● Objective
Copy every line of the material below word for word, from the first line to the last.

● Data listing
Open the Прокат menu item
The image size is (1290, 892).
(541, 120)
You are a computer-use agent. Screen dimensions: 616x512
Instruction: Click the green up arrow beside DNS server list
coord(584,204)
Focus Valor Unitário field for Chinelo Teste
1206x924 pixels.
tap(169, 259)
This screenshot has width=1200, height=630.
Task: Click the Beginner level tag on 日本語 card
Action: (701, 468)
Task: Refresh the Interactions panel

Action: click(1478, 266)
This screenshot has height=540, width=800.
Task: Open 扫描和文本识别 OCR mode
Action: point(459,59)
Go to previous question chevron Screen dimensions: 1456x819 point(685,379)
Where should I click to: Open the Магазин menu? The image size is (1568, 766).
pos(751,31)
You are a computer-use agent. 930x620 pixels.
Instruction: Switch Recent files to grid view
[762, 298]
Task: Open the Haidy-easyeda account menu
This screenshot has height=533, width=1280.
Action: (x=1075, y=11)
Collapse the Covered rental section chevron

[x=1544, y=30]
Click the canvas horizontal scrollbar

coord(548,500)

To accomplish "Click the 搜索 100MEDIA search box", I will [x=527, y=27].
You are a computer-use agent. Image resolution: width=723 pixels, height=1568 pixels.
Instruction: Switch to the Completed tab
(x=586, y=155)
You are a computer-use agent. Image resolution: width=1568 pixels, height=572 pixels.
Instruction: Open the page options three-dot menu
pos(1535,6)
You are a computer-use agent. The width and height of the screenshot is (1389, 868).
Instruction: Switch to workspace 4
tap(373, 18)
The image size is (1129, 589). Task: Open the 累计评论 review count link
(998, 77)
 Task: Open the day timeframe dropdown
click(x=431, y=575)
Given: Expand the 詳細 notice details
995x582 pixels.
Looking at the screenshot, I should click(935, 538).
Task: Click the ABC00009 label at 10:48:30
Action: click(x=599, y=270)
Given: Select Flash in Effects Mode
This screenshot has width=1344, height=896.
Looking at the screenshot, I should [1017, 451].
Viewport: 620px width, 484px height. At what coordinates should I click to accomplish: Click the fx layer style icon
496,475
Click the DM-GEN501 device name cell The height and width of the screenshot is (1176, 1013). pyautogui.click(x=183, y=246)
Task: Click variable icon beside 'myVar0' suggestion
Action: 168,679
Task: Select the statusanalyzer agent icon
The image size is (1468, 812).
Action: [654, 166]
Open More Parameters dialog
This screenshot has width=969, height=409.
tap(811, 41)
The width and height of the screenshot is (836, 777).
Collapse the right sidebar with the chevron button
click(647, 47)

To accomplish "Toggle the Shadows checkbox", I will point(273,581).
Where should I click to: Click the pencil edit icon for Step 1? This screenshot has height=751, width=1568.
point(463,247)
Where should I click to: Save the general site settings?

● Correct answer
Open the Прокат menu item
The image size is (1290, 892).
(541, 120)
You are a computer-use agent. Screen dimensions: 616x512
Instruction: Click the green up arrow beside DNS server list
coord(584,204)
Focus Valor Unitário field for Chinelo Teste
1206x924 pixels.
tap(169, 259)
This screenshot has width=1200, height=630.
Task: Click the Beginner level tag on 日本語 card
Action: (701, 468)
Task: Refresh the Interactions panel

Action: click(1478, 266)
This screenshot has height=540, width=800.
Task: Open 扫描和文本识别 OCR mode
Action: point(459,59)
Go to previous question chevron Screen dimensions: 1456x819 point(685,379)
Where should I click to: Open the Магазин menu? The image size is (1568, 766).
pos(751,31)
You are a computer-use agent. 930x620 pixels.
Instruction: Switch Recent files to grid view
[762, 298]
Task: Open the Haidy-easyeda account menu
This screenshot has height=533, width=1280.
Action: (x=1075, y=11)
Collapse the Covered rental section chevron

[x=1544, y=30]
Click the canvas horizontal scrollbar

coord(548,500)

To accomplish "Click the 搜索 100MEDIA search box", I will [x=527, y=27].
You are a computer-use agent. Image resolution: width=723 pixels, height=1568 pixels.
Instruction: Switch to the Completed tab
(x=586, y=155)
You are a computer-use agent. Image resolution: width=1568 pixels, height=572 pixels.
Instruction: Open the page options three-dot menu
pos(1535,6)
You are a computer-use agent. The width and height of the screenshot is (1389, 868).
Instruction: Switch to workspace 4
tap(373, 18)
The image size is (1129, 589). Task: Open the 累计评论 review count link
(998, 77)
 Task: Open the day timeframe dropdown
click(x=431, y=575)
Given: Expand the 詳細 notice details
995x582 pixels.
Looking at the screenshot, I should click(935, 538).
Task: Click the ABC00009 label at 10:48:30
Action: click(x=599, y=270)
Given: Select Flash in Effects Mode
This screenshot has width=1344, height=896.
Looking at the screenshot, I should [1017, 451].
Viewport: 620px width, 484px height. At what coordinates should I click to accomplish: Click the fx layer style icon
496,475
Click the DM-GEN501 device name cell The height and width of the screenshot is (1176, 1013). pyautogui.click(x=183, y=246)
Task: Click variable icon beside 'myVar0' suggestion
Action: 168,679
Task: Select the statusanalyzer agent icon
The image size is (1468, 812).
Action: [654, 166]
Open More Parameters dialog
This screenshot has width=969, height=409.
tap(811, 41)
The width and height of the screenshot is (836, 777).
Collapse the right sidebar with the chevron button
click(647, 47)

To accomplish "Toggle the Shadows checkbox", I will point(273,581).
Where should I click to: Click the pencil edit icon for Step 1? This screenshot has height=751, width=1568.
point(463,247)
Where should I click to: Save the general site settings?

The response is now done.